(Datos de localización del objetivo)
········
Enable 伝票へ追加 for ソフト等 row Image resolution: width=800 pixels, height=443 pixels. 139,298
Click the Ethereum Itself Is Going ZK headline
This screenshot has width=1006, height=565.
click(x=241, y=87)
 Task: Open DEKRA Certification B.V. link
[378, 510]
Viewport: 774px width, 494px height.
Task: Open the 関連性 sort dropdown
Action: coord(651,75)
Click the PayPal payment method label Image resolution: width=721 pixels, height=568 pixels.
········
* Tarea a realizar: Indica el número de líneas de los registros que contienen la cadena "Open", teniendo en cuenta mayúsculas y minúsculas. Responde solo con ese número.

* Respuesta del ejercicio: 2